“All summer, and far into the autumn, perchance, you unconsciously went by the newspapers and the news, and now you find it was because the morning and the evening were full of news to you. Your walks were full of incidents. You attended, not to the affairs of Europe, but to your own affairs in Massachusetts fields.”
–Henry David Thoreau, “Life Without Principle”
This summer I have in fact spent some time wandering in Massachusetts fields. I have walked in the hills and mountains and towns of Colorado. I went out for blues and a beer – and a pretty good bison burger – in Santa Fe, New Mexico. I swung by a UFO convention in Roswell, only to get sidetracked by cold-brew coffee and a stop at a local used bookstore, where I found a great deal on some classic seafaring stories and other tales of adventure. I attended my youngest sister’s wedding, a beautiful small gathering of family and friends high in the Rocky Mountains (where, despite our mom’s absence, we knew she was with us there in spirit, her presence still very real for us). Before heading out west for the wedding, I accompanied a group of Texas high school students on a college tour in Boston, then went, together with my dad, on a literary pilgrimage to the site of Henry David Thoreau’s cabin on Walden Pond, where I added a stone of my own to the great rock cairns that mark the passage of other travelers come and gone from that spot.
All in all, my days this summer have indeed been “full of incidents,” and, although things have been a bit quieter here on this site, I’ve done plenty of scribbling in notebooks and journals, and plenty of writing in my day job, too. I’ve felt a bit bad about not posting more here, but I can’t exactly say the time hasn’t been productive.
As always, there are so many things I’d love to change in my life – so many things I long to do and be – but there are so many things to be thankful for, too. It’s something I try to keep in mind at the end of a long, stressful day.
One of the nicest things, for me, about being busy with things that engage and interest me is that I find I have less time (and less interest) to spare for reading the news of the day, for keeping up with all the minute-by-minute developments that can so easily make up our world. At times like that, I’m reminded of Thoreau’s words, and the implicit message that lies within them.
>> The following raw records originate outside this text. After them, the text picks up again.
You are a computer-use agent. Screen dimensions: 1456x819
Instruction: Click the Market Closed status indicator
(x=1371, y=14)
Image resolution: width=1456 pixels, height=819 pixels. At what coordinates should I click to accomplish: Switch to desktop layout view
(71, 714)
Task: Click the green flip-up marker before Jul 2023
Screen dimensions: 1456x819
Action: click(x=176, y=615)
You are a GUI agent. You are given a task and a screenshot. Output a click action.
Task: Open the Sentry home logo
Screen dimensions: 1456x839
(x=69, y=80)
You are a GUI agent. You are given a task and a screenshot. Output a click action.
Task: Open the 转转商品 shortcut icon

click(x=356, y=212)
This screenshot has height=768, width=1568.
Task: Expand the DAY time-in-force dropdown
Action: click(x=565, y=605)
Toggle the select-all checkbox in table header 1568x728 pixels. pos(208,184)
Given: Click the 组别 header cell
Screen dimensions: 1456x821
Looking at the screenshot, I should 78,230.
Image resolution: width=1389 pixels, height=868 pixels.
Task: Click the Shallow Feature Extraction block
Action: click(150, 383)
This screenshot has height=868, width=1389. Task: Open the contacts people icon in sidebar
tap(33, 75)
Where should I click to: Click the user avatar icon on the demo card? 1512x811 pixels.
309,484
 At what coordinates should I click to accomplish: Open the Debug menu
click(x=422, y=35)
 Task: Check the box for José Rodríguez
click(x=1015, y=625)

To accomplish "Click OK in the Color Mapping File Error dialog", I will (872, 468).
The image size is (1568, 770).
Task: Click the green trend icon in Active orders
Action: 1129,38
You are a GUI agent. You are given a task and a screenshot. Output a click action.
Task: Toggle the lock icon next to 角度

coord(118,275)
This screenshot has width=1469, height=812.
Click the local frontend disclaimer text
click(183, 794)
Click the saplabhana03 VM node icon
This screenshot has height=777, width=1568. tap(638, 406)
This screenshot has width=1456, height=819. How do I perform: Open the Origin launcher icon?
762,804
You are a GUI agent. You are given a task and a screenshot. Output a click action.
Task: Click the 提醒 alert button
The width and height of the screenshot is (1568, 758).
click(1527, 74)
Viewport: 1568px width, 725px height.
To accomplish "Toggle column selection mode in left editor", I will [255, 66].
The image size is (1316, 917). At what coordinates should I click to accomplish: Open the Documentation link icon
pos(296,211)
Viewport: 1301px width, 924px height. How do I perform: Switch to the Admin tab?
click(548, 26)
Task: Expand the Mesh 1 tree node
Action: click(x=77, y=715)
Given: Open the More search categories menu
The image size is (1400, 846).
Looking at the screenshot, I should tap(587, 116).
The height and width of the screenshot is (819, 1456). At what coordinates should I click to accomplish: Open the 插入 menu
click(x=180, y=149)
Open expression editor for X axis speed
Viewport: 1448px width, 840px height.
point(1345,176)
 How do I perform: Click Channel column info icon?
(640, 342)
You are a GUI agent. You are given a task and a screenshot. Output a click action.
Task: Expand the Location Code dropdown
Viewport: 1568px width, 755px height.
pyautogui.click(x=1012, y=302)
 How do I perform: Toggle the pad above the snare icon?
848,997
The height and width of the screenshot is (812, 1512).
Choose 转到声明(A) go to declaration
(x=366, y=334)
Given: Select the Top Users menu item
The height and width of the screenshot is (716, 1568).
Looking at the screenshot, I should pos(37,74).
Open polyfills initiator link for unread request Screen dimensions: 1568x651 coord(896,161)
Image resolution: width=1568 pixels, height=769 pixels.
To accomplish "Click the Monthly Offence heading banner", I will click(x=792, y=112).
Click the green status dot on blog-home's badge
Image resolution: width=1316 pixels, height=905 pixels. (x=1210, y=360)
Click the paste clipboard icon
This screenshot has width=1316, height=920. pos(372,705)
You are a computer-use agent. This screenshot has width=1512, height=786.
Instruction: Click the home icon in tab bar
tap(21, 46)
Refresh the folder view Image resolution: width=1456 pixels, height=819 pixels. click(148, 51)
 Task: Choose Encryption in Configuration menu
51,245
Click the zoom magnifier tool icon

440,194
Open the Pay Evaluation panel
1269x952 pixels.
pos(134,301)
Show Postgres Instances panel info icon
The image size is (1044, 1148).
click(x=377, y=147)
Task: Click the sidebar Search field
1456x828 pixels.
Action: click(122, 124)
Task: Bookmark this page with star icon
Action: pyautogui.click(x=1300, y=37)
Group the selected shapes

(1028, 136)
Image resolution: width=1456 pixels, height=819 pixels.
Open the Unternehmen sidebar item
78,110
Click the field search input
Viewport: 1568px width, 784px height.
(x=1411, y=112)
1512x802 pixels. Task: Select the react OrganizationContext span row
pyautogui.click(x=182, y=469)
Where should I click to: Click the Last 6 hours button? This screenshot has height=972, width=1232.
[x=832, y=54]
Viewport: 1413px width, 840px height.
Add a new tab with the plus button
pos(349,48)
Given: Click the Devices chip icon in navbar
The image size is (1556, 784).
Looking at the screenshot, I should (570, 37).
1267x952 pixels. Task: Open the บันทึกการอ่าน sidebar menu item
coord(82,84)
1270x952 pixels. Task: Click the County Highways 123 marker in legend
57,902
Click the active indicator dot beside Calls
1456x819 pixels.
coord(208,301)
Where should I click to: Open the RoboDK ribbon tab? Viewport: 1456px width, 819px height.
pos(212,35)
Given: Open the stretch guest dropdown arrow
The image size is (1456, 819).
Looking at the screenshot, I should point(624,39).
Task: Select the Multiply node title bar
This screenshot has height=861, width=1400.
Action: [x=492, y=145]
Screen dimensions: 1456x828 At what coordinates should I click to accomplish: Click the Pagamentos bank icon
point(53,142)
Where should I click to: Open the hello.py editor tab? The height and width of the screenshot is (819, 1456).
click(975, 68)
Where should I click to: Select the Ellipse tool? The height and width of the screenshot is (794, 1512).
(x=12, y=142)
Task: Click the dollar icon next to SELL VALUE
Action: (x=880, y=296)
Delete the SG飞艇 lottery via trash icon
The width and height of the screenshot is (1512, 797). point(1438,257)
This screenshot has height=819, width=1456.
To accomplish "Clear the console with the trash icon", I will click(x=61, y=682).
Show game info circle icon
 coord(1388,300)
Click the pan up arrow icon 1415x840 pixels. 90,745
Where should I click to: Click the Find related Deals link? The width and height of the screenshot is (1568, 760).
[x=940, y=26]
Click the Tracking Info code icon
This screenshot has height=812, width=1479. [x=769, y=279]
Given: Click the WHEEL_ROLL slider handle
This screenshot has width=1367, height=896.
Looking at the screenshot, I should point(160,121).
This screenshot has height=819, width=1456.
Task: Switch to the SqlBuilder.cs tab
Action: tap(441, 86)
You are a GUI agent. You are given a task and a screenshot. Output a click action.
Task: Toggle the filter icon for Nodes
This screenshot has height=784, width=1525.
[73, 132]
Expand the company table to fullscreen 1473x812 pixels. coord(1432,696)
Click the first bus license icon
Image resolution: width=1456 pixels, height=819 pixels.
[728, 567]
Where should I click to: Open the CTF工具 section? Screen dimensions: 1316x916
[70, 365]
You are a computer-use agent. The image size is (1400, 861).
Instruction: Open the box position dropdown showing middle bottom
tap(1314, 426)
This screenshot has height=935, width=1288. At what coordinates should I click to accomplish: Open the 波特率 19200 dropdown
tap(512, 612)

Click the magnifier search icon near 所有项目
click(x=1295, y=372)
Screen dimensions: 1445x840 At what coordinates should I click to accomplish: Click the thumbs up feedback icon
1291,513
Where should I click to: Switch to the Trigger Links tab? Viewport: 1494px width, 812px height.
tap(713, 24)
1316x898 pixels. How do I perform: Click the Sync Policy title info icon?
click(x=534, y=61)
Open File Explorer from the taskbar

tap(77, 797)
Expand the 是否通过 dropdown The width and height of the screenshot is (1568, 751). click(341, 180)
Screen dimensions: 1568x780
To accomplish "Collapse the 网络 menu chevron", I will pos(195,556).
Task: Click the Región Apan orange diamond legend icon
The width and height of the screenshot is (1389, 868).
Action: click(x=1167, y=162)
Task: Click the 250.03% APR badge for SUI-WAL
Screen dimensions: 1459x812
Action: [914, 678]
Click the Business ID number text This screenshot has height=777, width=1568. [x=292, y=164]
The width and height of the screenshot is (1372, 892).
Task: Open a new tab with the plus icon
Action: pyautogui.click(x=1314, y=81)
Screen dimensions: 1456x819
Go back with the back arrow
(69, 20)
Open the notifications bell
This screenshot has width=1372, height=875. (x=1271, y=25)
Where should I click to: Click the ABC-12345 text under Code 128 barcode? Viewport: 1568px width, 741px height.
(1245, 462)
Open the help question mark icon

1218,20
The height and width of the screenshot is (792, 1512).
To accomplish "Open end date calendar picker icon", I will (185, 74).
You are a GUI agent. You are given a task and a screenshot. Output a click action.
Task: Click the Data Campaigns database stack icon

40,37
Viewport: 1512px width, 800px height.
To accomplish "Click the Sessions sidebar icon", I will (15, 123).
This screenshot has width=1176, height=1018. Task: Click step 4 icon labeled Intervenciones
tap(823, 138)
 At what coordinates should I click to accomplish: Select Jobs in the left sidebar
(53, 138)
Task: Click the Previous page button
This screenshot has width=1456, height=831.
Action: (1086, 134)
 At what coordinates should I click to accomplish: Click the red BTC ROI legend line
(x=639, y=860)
“If you chance to live and move and have your being in that thin stratum in which the events that make the news transpire – thinner than the paper on which it is printed – then these things will fill the world for you; but if you soar above or dive below that plane, you cannot remember nor be reminded of them.”
One thing I was reminded of over and over again over the summer was just how big the world is, how wild and wide, everywhere a new vista, a new horizon to gaze off towards. Driving through Colorado, every turn in the road offered new and glorious sights to see. Walking a few steps along the Continental Divide near Independence Pass, it seemed like every bend in the trail presented a world of new possibilities and new beginnings.
We’ll probably never make it to all those distant mountain peaks, but make no mistake they are out there, waiting like ancient muses to sing us some forgotten song or hymn and beckon us ever onward.
The students I was traveling with on the college tour to Boston all came from underserved backgrounds – smart kids, truly bright and exceptional, but kids who haven’t always had the support systems that could propel them to their true potential. Many come from families that don’t have so much money, or where both parents were immigrants to the U.S., or where neither parent ever went to college and thus finds the college application and financial aid process just as confusing and overwhelming as their kids might.
Nobody knows what these kids will do or what they’ll achieve in their lives, but one point of the college tour was to dispel some of the mysteriousness around the process and to expand the students’ individual and collective sense of the possible, to invigorate within them a sense of hope and optimism about their chances, both in college and in life. Not false expectations, not false hope, but genuine and good-natured optimism, mixed in with a bit of practical know-how provided by people who know the college admissions process inside and out.
Just as I got to watch those kids open up and start to dream a little bigger for themselves, I was reminded – both during the college tour and all throughout my summer – that I can also expand my own idea of the possible, my own sacred and mystical sense of what might be. I’ll never reach every beckoning mountain peak or every horizon that seems to call out my name. But, raising my own head up from the daily grind, I can take a moment and let my eyes adjust to the higher lights and nobler visions. I can live and move and have my being in that more rarefied air, but I have to make the choice. I have to stop and take the time to breathe it in.
Thoreau had a thing or two to say on the matter. He realized, better than most, how precious is the opportunity not only to look but really to see, to observe in nature day-to-day the grandeur and beauty of our own humble, human callings.
“Really to see the sun rise or go down every day, so to relate ourselves to a universal fact, would preserve us sane forever.”
So, today, I wish you all the sanity that you can manage in this crazy, mixed-up, amazing world we’re living in. Best of luck with the work of the world, and with the work of your own spirit, of your own calling, however grand or humble, whatever it may be, and wherever it may beckon.
As another great poet and philosopher of nature, John Muir, wrote in a letter to his sister, “The mountains are calling, and I must go.”